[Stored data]

********************

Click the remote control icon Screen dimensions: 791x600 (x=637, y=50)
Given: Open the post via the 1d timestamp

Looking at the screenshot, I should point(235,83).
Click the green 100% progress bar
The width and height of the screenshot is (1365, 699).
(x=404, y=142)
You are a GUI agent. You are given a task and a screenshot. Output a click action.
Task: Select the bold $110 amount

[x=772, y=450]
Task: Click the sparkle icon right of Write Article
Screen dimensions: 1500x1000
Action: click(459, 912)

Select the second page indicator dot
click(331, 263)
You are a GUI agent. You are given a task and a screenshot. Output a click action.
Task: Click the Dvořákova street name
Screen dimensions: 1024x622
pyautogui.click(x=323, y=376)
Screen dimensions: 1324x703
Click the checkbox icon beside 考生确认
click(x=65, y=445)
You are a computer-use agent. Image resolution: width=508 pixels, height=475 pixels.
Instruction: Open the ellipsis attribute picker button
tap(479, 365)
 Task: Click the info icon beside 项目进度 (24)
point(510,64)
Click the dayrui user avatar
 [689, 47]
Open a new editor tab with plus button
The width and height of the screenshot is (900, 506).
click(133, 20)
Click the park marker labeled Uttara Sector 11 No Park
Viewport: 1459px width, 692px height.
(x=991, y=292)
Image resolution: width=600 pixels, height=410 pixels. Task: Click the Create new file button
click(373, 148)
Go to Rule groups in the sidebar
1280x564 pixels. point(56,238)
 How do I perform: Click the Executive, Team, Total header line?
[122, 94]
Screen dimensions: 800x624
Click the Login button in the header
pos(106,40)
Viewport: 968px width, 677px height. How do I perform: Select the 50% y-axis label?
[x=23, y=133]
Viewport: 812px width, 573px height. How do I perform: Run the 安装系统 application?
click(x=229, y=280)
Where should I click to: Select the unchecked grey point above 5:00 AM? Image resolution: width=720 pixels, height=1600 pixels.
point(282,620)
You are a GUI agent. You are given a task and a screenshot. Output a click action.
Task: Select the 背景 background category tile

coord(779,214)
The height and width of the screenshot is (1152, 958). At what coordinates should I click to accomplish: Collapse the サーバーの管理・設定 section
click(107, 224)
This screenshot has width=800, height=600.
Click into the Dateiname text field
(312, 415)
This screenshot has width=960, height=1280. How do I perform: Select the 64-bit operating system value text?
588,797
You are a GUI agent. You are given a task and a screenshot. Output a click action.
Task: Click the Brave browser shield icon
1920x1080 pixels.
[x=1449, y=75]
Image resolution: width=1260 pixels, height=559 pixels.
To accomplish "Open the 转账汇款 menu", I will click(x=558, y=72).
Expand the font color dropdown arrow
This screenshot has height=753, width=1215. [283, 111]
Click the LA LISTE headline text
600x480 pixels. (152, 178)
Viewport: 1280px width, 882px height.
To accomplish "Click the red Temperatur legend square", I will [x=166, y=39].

********************

WORK REQUEST ▸ The reply should hold only the lines from the top of the records through the line that has "Task: Click the Dvořákova street name", each one exact.

WRITTEN SOLUTION ▸
Click the remote control icon Screen dimensions: 791x600 (x=637, y=50)
Given: Open the post via the 1d timestamp

Looking at the screenshot, I should point(235,83).
Click the green 100% progress bar
The width and height of the screenshot is (1365, 699).
(x=404, y=142)
You are a GUI agent. You are given a task and a screenshot. Output a click action.
Task: Select the bold $110 amount

[x=772, y=450]
Task: Click the sparkle icon right of Write Article
Screen dimensions: 1500x1000
Action: click(459, 912)

Select the second page indicator dot
click(331, 263)
You are a GUI agent. You are given a task and a screenshot. Output a click action.
Task: Click the Dvořákova street name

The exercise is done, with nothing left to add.